At altitude, for reasons explained, Mach number is a function of temperature. Aircraft flight instruments, however, operate using pressure differential to compute Mach number, not temperature. The assumption is that a particular pressure represents a particular altitude and, therefore, a standard temperature. Aircraft flight instruments need to operate this way because the stagnation pressure sensed by a Pitot tube is dependent on altitude as well as speed.

Assuming air to be an ideal gas, the formula to compute Mach number in a subsonic compressible flow is found from Bernoulli's equation for M < 1 (above):[6]
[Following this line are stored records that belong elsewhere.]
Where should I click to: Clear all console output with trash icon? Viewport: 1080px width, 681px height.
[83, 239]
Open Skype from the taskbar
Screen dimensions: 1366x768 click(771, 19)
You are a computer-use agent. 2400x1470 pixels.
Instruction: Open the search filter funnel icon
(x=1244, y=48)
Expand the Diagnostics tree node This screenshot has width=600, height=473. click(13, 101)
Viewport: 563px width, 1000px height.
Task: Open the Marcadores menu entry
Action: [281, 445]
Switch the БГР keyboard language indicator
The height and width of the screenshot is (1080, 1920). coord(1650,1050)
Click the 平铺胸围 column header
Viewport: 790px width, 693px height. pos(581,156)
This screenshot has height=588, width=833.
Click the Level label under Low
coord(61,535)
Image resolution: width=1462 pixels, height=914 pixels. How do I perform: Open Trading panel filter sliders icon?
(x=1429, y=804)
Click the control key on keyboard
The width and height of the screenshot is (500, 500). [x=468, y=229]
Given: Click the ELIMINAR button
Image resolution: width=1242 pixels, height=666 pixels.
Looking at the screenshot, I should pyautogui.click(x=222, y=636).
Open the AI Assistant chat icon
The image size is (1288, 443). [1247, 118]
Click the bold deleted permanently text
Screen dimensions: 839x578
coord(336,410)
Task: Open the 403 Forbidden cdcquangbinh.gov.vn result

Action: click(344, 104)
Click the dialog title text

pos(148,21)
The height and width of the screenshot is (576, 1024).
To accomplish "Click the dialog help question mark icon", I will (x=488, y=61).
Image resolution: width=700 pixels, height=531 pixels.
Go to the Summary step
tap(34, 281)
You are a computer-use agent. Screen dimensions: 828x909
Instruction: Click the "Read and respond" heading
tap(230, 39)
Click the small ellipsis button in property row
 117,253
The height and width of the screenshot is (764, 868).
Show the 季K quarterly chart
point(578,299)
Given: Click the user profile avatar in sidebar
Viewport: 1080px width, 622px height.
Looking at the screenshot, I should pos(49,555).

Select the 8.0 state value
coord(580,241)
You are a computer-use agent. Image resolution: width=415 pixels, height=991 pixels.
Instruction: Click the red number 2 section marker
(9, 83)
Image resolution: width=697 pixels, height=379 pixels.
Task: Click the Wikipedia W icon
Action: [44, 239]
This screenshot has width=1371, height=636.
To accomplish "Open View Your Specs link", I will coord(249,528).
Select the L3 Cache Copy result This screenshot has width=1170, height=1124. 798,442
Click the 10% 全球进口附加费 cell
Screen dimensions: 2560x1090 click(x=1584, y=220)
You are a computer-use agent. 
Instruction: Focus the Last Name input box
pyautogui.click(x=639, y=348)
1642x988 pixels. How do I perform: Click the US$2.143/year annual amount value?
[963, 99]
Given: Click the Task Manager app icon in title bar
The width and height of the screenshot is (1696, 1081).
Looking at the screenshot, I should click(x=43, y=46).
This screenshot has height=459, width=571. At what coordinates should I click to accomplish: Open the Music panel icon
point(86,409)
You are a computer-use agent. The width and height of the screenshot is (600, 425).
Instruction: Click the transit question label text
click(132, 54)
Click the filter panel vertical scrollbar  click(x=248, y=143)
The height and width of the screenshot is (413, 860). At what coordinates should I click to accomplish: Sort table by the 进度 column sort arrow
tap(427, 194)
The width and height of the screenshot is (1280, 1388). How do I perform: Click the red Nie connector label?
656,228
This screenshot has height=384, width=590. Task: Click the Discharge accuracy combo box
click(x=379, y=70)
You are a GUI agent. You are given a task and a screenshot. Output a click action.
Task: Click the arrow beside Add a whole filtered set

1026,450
$\mathrm{M} = \sqrt{5\left[\left(\frac{q_c}{p}+1\right)^\frac{2}{7}-1\right]}\,$

The formula to compute Mach number in a supersonic compressible flow can be found from the Rayleigh Supersonic Pitot equation (above) using parameters for air:

$\mathrm{M} = 0.88128485 \sqrt{\left(\frac{q_c}{p} + 1\right)\left(1 - \frac{1}{7\,\mathrm{M}^2}\right)^{2.5}}$

where:

qc is dynamic pressure measured behind a normal shock

As can be seen, M appears on both sides of the equation. The easiest method to solve the supersonic M calculation is to enter both the subsonic and supersonic equations into a computer spreadsheet such as Microsoft Excel, OpenOffice.org Calc, or some equivalent program to solve it numerically. It is first determined whether M is indeed greater than 1.0 by calculating M from the subsonic equation. If M is greater than 1.0 at that point, then the value of M from the subsonic equation is used as the initial condition in the supersonic equation. Then a simple iteration of the supersonic equation is performed, each time using the last computed value of M, until M converges to a value—usually in just a few iterations.[6] Alternatively, Newton's method can also be used.